What the task asks = Leaving out the images, return the data below exactly as it is written.

── Source records

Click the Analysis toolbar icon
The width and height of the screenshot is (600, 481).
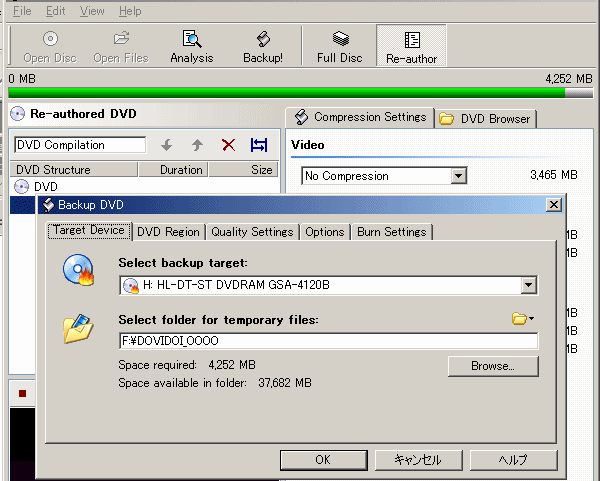[191, 46]
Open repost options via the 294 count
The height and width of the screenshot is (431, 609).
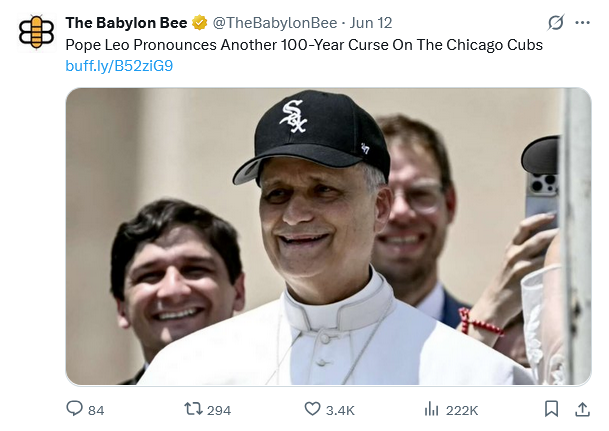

────

Your response =
Click the Analysis toolbar icon
The width and height of the screenshot is (600, 481).
[191, 46]
Open repost options via the 294 count
The height and width of the screenshot is (431, 609).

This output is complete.